Em uma linha não muito distante e diante do reflorescimento da misoginia, verificada em discursos de um candidato à Presidência da República, apresentamos as pesquisadoras Cibele Freitas, Josiane de Morais e Geiziane de Morais que buscam compreender, por meio da análise da personagem Dora, de Capitães da Areia, a história da mulher e a luta por sua emancipação na sociedade brasileira. Já as pesquisadoras Dina Ferreira e Sara Garcia discorrem sobre as assimetrias de gênero no que tange a conjuntura social, política e cultural da figura feminina. Isso porque, pela configuração histórica, as mulheres ocupam e permanecem ainda, em posições subalternas na coletividade e, consequentemente, sem protagonismo na esfera sociopolítica. Adotando um viés crítico, as pesquisadoras discutem fatores que levam as mulheres a serem construídas como sujeitos sociais subalternos e levantam questionamentos sobre o porquê de sua sub-representação, que contribui para a desigualdade entre gêneros. Por sua vez, os pesquisadores Gerson da Silva, Daniel Dias e Juliana Fernandes, apresentam os resultados de um estudo, realizado a partir de uma revisão bibliográfica, sobre os aspectos psicológicos mais proeminentes em mulheres dependentes de relacionamentos afetivos ou mulheres com Amor Patológico. Tal estudo buscou avaliar de que forma esses aspectos psicológicos se manifestam e podem ser reconhecidos por meio de seu comportamento.

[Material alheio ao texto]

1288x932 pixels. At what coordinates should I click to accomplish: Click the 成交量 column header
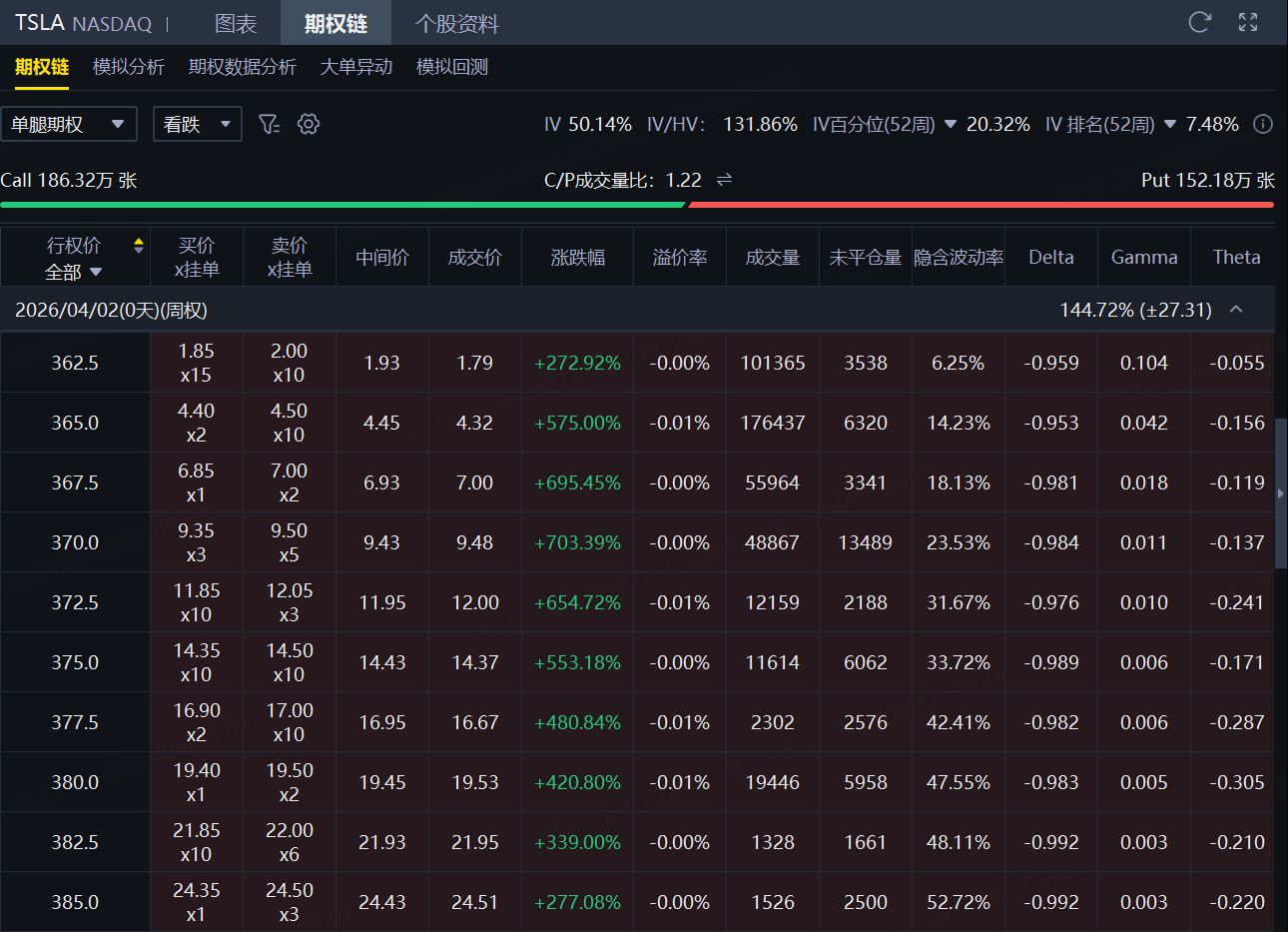tap(772, 258)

No campo do ensino de línguas extrangeiras, temos Daniela Nóbrega e Celso Júnior que, ancorados na Pedagogia dos Multiletramentos, descrevem e explicam a aplicabilidade de uma proposta de sequência didática, utilizando como gênero textual o poema de natureza híbrida e /ou multimodal The Sick Rose de William Blake. Carlos Plácido, por sua vez, apresenta o emprego de quadrinhos em inglês como ferramenta para ajudar os alunos a desenvolverem suas habilidades linguísticas, textuais e artísticas. Isso porque, seguindo o pesquisador, a escrita criativa quadrinista em inglês não vem sendo amplamente pesquisada no Brasil, nem recebe a devida atenção da academia.

No campo literário, mais especificamente o do teatro de costumes brasileiro, temos Geniane Ferreira que, com base nos estudos de Spivak, Bhabha, entre outros, observou a relação sujeito-objeto e a discriminação contra o negro apresentada na peça Os Dois, ou, o Inglês Maquinista, de Martins Pena. Num momento em que a abolição da escravatura já havia ocorrido, a sociedade permanecia eivada da cultura da escravidão, como demonstra o enredo desta comédia de costumes. O pesquisador Frederico Silva tem por objetivo analisar as configurações da violência contemporânea presentes na segunda parte do conto Ilhado, do escritor Rinaldo de Fernandes, a fim de demonstrar como a referida passagem apresenta códigos que metaforizam, claramente, a condição atual do processo civilizatório, marcado pela falência dos princípios instituidores da sociedade que tem, no desrespeito à alteridade, um de seus principais sintomas. Marcos Meigre, por sua vez, discute a representação do espiritismo em telenovelas brasileiras, tendo como mote a premissa de que a teledramaturgia nacional tem se fundamentado nessa base doutrinária para conformar narrativas televisuais. Isso porque, segundo o pesquisador, o imaginário televisual acerca do espiritismo condensa trejeitos arraigados na memória popular.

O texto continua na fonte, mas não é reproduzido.